Six month after it announced it was selling London’s Corn Exchange office building, Credit Suisse Group AG (CSGN) has confirmed it is liquidating commercial property funds worth more than €700m (£568m).
All 20 properties in the sell-off package are held by Credit Suisse’s CS Euroreal fund and are thought to include the German headquarters of Royal Philips NV in Hamburg. Others assets on offer are prestige office blocks, warehouses and at least one distribution centre. The financial division of Toronto-based Brookfield Asset Management is overseeing the sale.
CSGN is not the only German fund manager off-loading its high-value assets. Property funds across the country began winding down more than €25bn (£20.3bn) of assets in 2010 after investors, shaken by the global financial crisis, sought more redemptions than funds could immediately meet. So far, more than 13 of the 44 funds have suspended redemptions or are liquidating.
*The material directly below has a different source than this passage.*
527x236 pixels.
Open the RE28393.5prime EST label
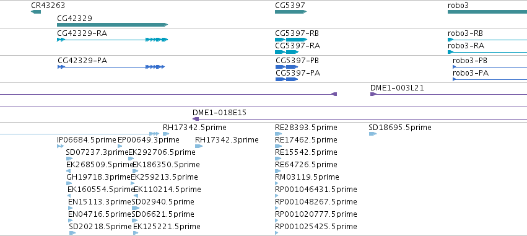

According to German regulators, Credit Suisse has until 30 April, 2017, to liquidate its CS Euroreal which the company’s website claims has a current value of €4.3bn (£3.4bn). The fund had €6bn (£4.8bn) in assets when it began liquidating two years ago. Neither CSGN nor Brookfield Finance would comment on the latest sell-offs.
In December last year, Credit Suisse agreed to sell six properties — including the Corn Exchange office building in London — for £255m, more than six per cent below the lots market value. The Beijing-based Reignwood Properties bought the 150,000sq ft Grade A Corn Exchange, off Fenchurch Street, for £92m earlier this year in what was only the Chinese company’s second foray into the London property market. In 2011 it joined forces with Singaporean real estate investment company, KOP Properties, to purchase 10 Trinity Square.
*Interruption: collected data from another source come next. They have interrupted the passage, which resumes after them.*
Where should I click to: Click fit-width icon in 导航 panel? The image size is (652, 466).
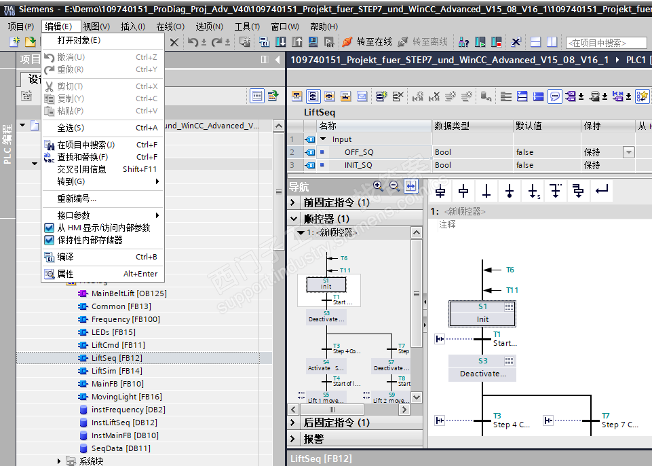[410, 185]
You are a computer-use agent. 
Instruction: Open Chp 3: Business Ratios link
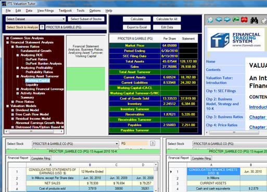224,117
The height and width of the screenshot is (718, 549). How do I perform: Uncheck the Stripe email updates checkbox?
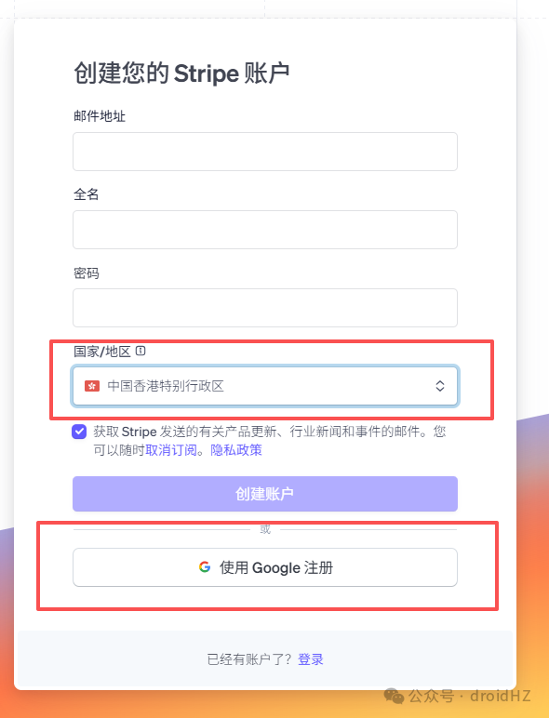point(79,432)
Not surprisingly, insurers, pension funds and sovereign wealth funds are acquiring German commercial property as a way to boost returns at a time when other fixed-income assets are paying low interest rates. A strategy backed by a recent Jones Lang LaSalle survey which expected offices, shops and warehouses worth more than €40bn (£32bn) to be traded across Europe this year — a 30 per cent rise 2013.